For our shared main courses, we chose the rich and satisfying ravioles de paleron (beef shoulder palette ravioli) with baby leeks and bone marrow, and supions (squid) a la plancha with black
gnocchi, pourpier (purslane) and preserved lemon. While they were both delicious, it was the supions that had us oohing and aahing, especially over those luscious homemade gnocchi and the powerful tang of the citron confit. Both were served on soup plates with a profusion of fresh herbs.
Dessert did not disappoint, even though we clearly preferred the decadent chocolate and hazelnut tart, accompanied by a decorative smear of white and dark chocolate sauce and a little pot of
heavenly caramel ice cream, all served on a small cutting board, to the worthier strawberry and apricot gazpacho poured over a basil-flavored ice cube and served with a heartwarmingly good pistachio financier.
Our wine was a lovely and unusual Alsatian Pinot Noir (€30) made by Gérard Schueller, suggested by the waiter as an out-of-the-box pairing capable of accommodating the wide variety of dishes we ordered. He was right, and we thoroughly enjoyed it.

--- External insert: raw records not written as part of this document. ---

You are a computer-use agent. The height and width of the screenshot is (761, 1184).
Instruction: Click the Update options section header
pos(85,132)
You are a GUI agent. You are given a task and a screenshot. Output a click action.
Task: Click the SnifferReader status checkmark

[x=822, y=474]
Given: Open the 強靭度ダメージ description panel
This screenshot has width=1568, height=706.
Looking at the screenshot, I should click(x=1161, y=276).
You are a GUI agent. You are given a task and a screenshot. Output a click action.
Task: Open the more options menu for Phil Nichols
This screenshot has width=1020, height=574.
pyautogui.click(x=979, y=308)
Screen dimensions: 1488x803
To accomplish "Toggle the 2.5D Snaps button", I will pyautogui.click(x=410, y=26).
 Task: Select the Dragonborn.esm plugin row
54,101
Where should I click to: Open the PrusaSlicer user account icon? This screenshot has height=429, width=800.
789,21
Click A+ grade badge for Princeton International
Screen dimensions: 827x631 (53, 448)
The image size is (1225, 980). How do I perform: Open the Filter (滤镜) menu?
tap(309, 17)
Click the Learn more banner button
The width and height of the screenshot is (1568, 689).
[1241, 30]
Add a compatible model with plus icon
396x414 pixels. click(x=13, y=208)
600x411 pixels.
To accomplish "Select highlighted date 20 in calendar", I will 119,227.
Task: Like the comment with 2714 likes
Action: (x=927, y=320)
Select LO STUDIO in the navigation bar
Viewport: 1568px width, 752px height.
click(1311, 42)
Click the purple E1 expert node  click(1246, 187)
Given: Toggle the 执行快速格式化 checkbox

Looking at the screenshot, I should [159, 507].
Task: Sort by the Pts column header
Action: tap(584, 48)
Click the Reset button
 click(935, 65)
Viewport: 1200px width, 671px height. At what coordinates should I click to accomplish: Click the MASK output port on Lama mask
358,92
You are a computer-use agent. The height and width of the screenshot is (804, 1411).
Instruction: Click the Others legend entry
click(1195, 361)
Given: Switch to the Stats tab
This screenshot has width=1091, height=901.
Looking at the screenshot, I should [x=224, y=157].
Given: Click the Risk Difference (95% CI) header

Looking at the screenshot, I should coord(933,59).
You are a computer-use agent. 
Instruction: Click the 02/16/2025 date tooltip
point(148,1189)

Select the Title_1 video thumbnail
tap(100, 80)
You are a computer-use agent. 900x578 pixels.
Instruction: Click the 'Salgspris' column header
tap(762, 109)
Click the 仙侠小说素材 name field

In terms of creativity, quality and service, I would rate Les Petits Plats almost but not quite as high as Septime, since the food is not quite at the same level of sophistication and perfection. In terms of overall enjoyability, however, it gets 10 out of 10.
Les Petits Plats: 39, rue des Plantes, 75014 Paris. Mètro: Alésia. Tel.: 01 45 42 50 52. Open for lunch and dinner Monday-Saturday. Closed Sunday. Fixed-price lunch menu (two courses, no choice): €15. Fixed-price dinner menu: €35. A la carte: around €37.